Final tool: This is what I can do. Recognize what you can control. I have control over how I respond. The saying goes, “You can’t change the winds, but you can adjust your sails.” There are certain things that are overall beyond your control, so empower yourself by letting go of what you can’t control, and focusing on what you can control. Here are some examples:
- I can’t control others’ decisions, actions, or behavior. I can control my own decisions, actions, and behavior.
- I can’t control how others treat me. I can control how I treat others.
- I can’t control others’ thoughts. I can control my own ideas.
- I can’t control winning or success. I can control my preparation and giving my best effort.
- I can’t control whether others forgive me. I can control offering an apology.
- I can’t control whether others apologize to me. I can control forgiving them anyway.
- I can’t control getting sick. I can control taking precautions to reduce my chances of getting sick.
- I can’t control what others ask of me.

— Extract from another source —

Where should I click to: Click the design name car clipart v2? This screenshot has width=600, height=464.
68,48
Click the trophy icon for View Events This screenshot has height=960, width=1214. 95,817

I can control my own boundaries.
- I can’t control others’ beliefs. I can control my own beliefs and values.
- I can’t control whether others are my friends. I can control how I am a friend to others.
- I can’t control past mistakes. I can control my future choices and try to make things right.
- I can’t control if others help me. I can control asking for help or for what I need.
- I can’t control what others think about me. I can control what I think about myself.
- I can’t control what happens or my circumstances. I can control my perspective and how I respond.
There are some things in your life that you can have complete control over: setting goals, practicing self-care (how you take care of yourself), practicing mindfulness and breathing, thinking positive self-talk thoughts, practicing gratitude, etc.
And for the most part, you have some control over how you spend your time, how you spend your money, how much sleep you get, what books you choose to read, what shows you choose to watch, how you move your body, how you fuel your body, etc.
We will discuss these topics more in future episodes. But I wanted to point out that there are some things that you have some or even complete control over.
And as a bonus tool, I’d like to add that talking with someone — a friend, a parent, a trusted adult, or a counselor — can also be very helpful. You may feel like you’re the only one going through something. But after talking about it with a person you feel comfortable opening up to, I think you’ll feel a lot better, and you might discover you aren’t alone after all, and that person can relate. Empathy and feeling understood is really comforting. It helps you learn to deal with change and let go of things you can’t control, and instead, focus on what you can control.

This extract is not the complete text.